Briq Raises $3.025 Million to Predict Outcomes in the Construction Industry

Leverages private and public data to detect environmental, economic and market landscape changes

Briq Team

​Briq, a Santa Barbara-based construction technology company, announces the close of a $3.025 million seed round led by Eniac Ventures, with participation from MetaProp NYC and MState.

Briq (formerly Brickschain) is a data intelligence and machine learning platform that allows builders and asset managers to make better strategic decisions around the building process. This includes knowing which projects are more likely to be successful, where demand for new projects is highest and how to better connect and automate workflows and data silos.

The company uses private and public data to detect environmental, economic and market landscape changes that impact business environments in construction and real estate, and produces solutions to react to them.

Briq’s proprietary technology uses data in three distinct workflows:

  • It applies neural networks, machine learning and artificial intelligence algorithms to improve decision-making and provide business intelligence (Synapse).
  • It uses intelligent process automation (IPA) and API layers to power automation and data integration between data silos (Chronicle)
  • It captures and warehouses enterprise data in an immutable ledger (Foundry)

The company is led by two longtime friends, both with prolific success stories. Ron Goldshmidt comes in as an experienced leader from Wall Street where he built quantitative-based trading businesses for dozens of global emerging markets, while Bassem Hamdy forged the path for today’s construction software landscape.

“Bassem built and helped run the most successful construction software businesses in the world. It is rare and humbling to have an opportunity to help build a company from the ground up with an industry legend,” says Tim Young, founding general partner at Eniac Ventures. “The technology Bassem and his team are building will do something the industry has never seen before: break down data silos to leverage information in real time. Bassem has built and run the most successful construction software businesses in the world, and his knowledge of the construction space and the data space is second to none.”

The company has already implemented its tools with nearly a dozen clients, including Webcor, a major contractor on the Salesforce Transit Center in San Francisco, California. “The unification of immutability and machine learning will give Webcor the ability to drive sophisticated data analytics for our core business,” says Kim Bates, the company’s chief information officer. “For the first time in the industry, we’ve moved beyond reports – Briq’s technology helps us to understand what will happen, not what already has.”

“Construction and infrastructure are integral to society, but the decision-making process behind how, when, where and why we build is no longer working,” said Briq co-founder and CEO Bassem Hamdy. “We aren’t just solving a construction problem, we are solving a societal problem.
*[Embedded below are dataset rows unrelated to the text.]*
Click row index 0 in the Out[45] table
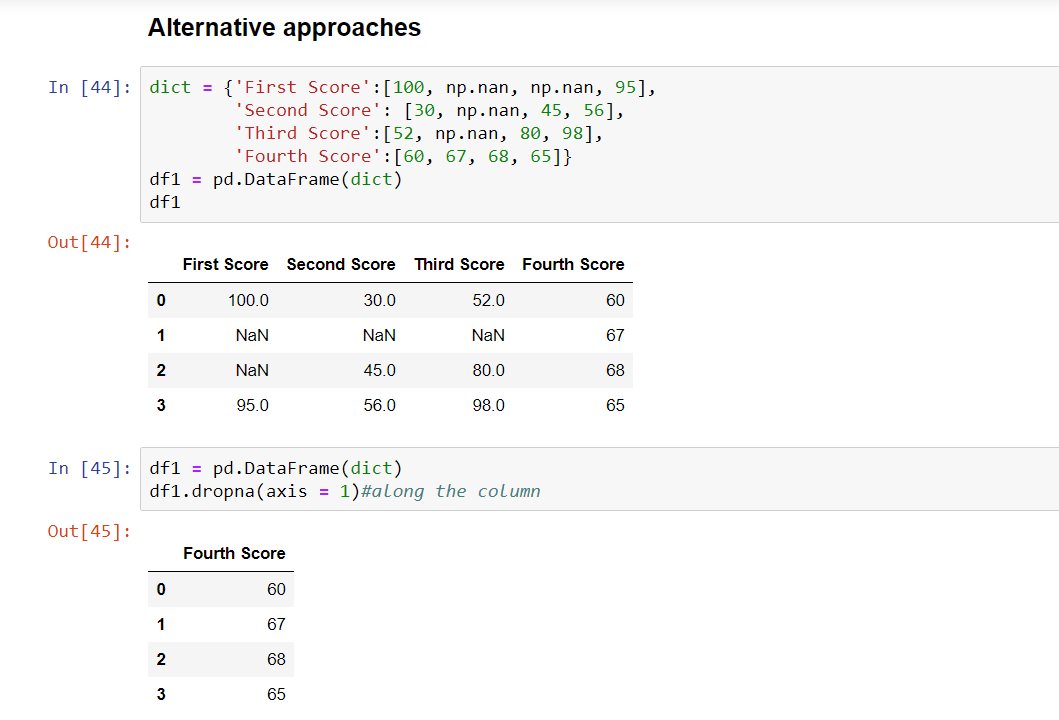The width and height of the screenshot is (1059, 720). click(x=161, y=589)
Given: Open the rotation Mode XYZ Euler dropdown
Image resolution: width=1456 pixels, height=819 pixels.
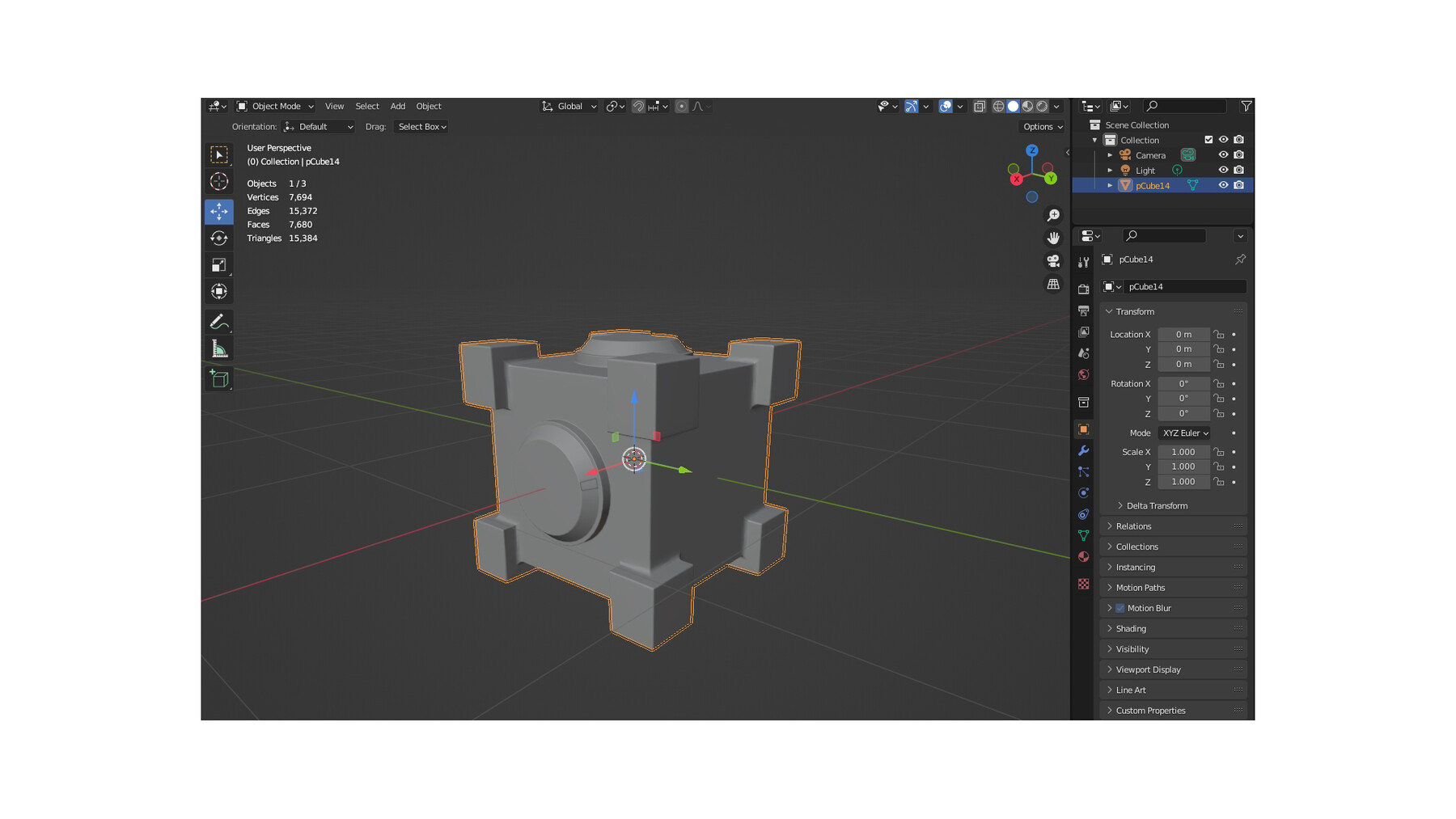Looking at the screenshot, I should point(1184,433).
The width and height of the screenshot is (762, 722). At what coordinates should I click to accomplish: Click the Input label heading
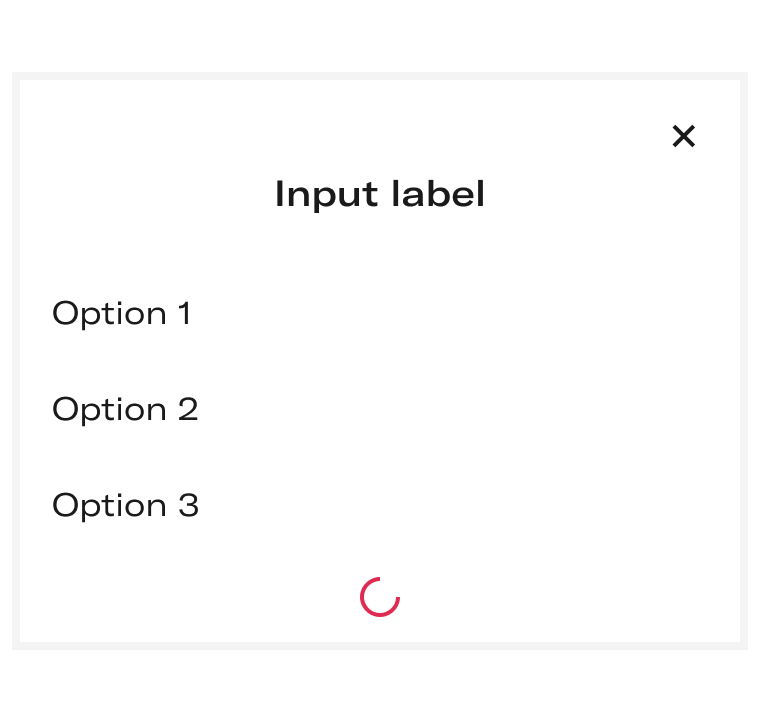coord(380,194)
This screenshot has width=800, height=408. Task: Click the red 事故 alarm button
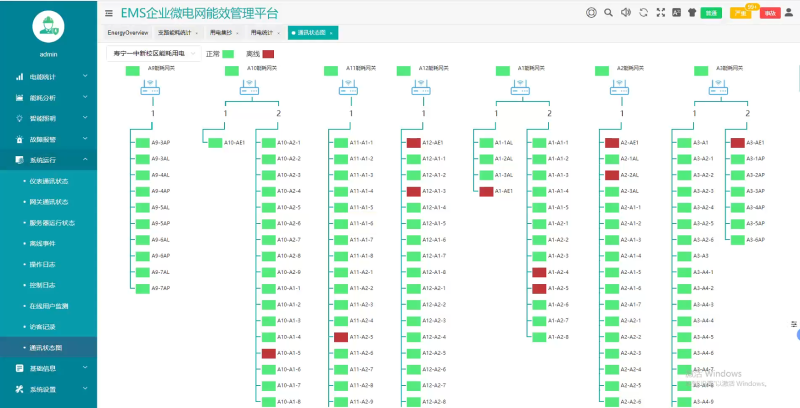coord(770,14)
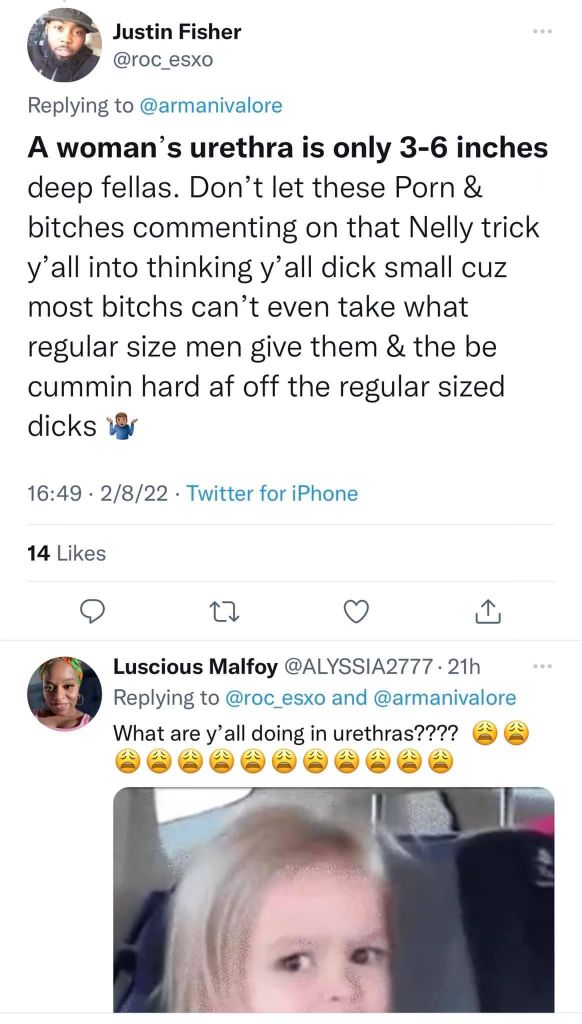This screenshot has height=1024, width=582.
Task: Open the @roc_esxo handle under Justin Fisher's name
Action: pos(163,60)
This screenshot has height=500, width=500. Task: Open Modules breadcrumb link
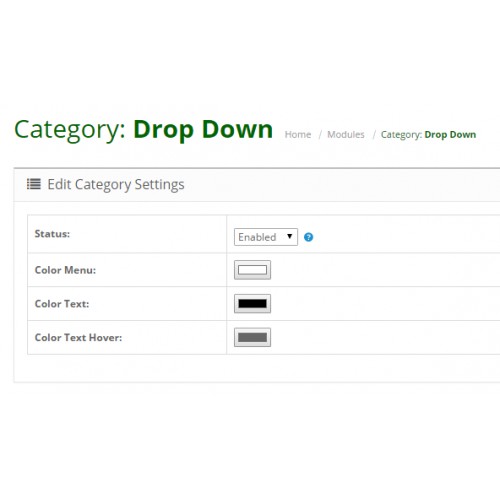(346, 134)
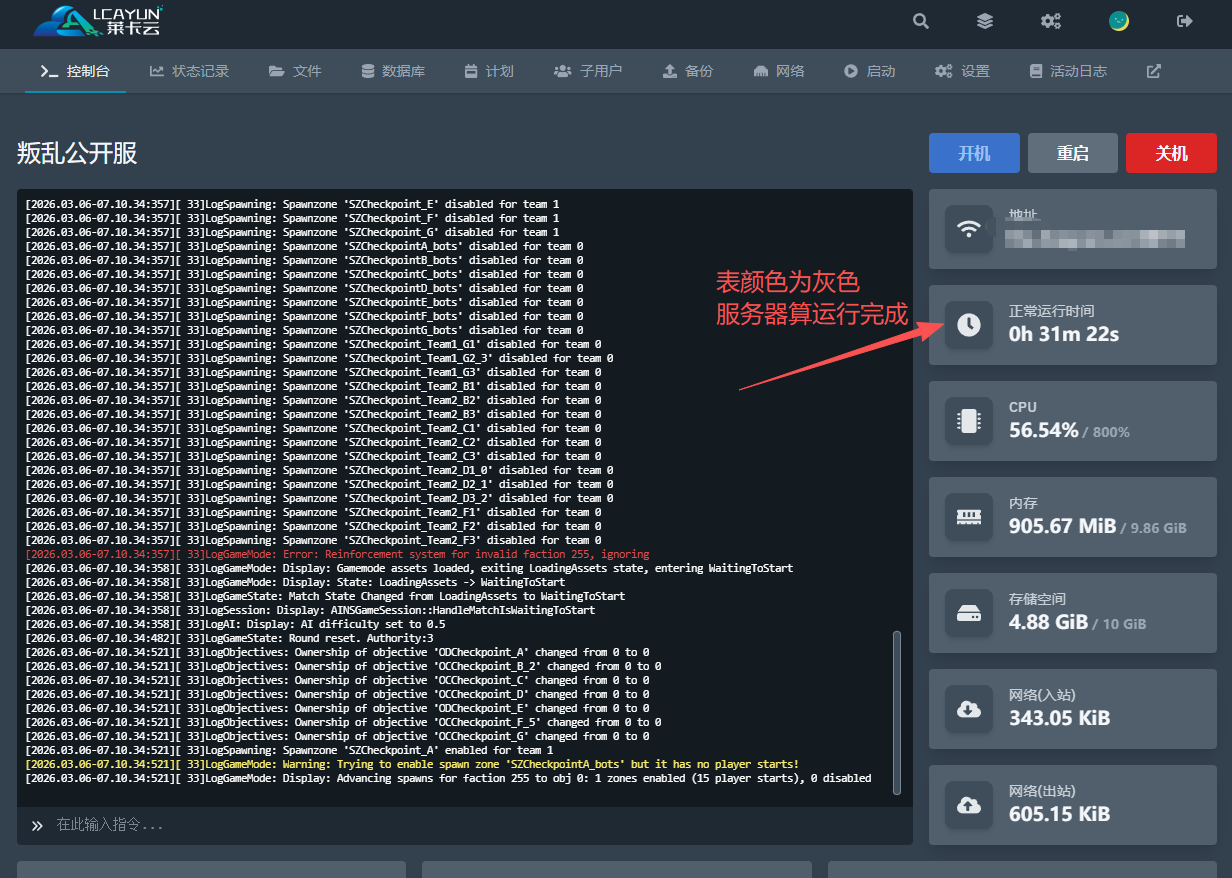The width and height of the screenshot is (1232, 878).
Task: Open the 数据库 tab
Action: point(393,71)
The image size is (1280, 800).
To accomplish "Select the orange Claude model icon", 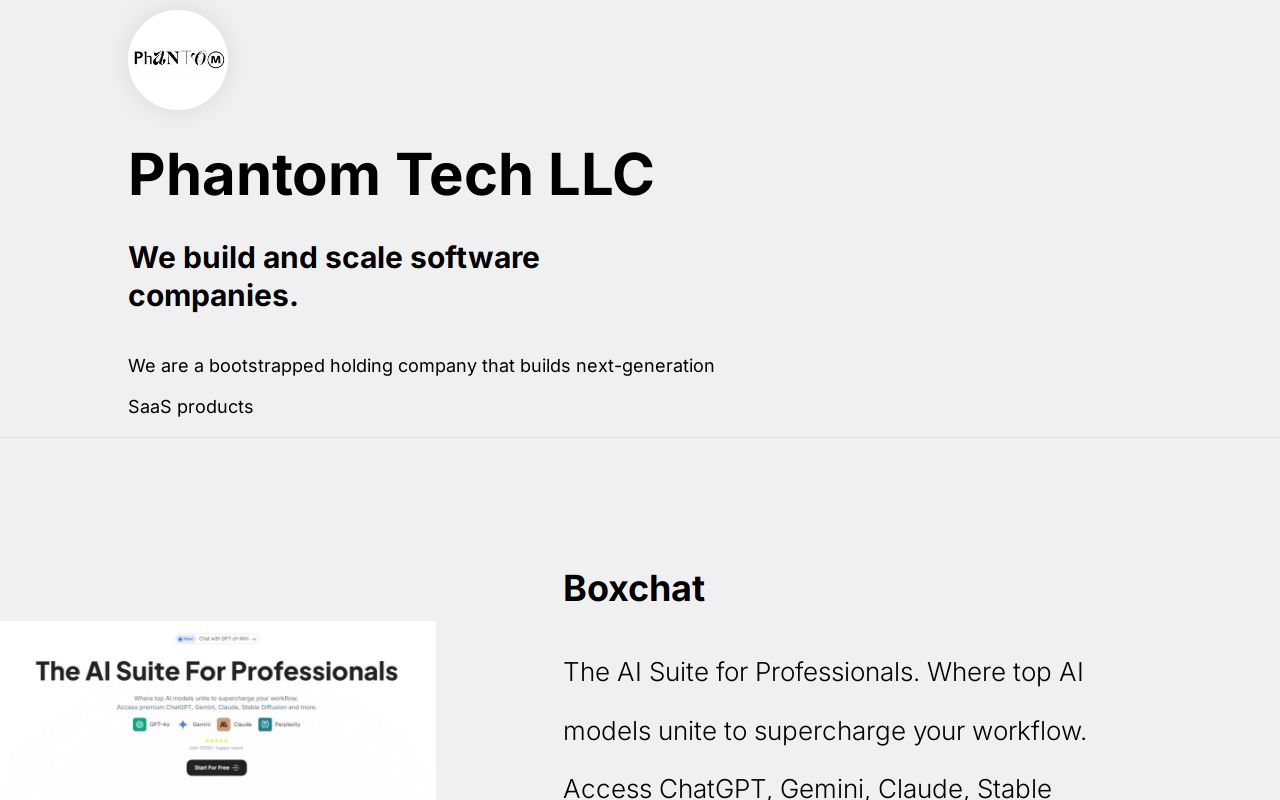I will 223,723.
If we are to meet the infrastructure needs of both the developed and developing world, we must improve our decision-making and analysis around the data we have. We are thrilled to have the support of Eniac Ventures as we enter the next phase of our journey.”

About Briq

Briq is a construction technology company that uses adaptive intelligence and enterprise data to detect environmental, economic and market landscape changes in the construction and real estate industries. Its platform is powered by a proprietary technology stack that combines an immutable ledger, an intelligence process automation (IPA) and API layer, and a series of machine learning and artificial intelligence algorithms. The Santa Barbara, California-based company was founded in 2017 by Bassem Hamdy and Ron Goldshmidt. For more information, visit www.br.iq and follow @briqhq on Twitter.

Some key figures Briq is addressing for background:

  • Failure rates for construction projects are consistently high
  • Projects take 20 percent longer to finish than scheduled
  • Large projects are up to 80 percent over budget
  • 98 percent of megaprojects suffer cost overruns of more than 30 percent
  • Construction has great Data Wealth (a lot of unstructured data is created), but data in construction is poorly managed and rarely strategically leveraged.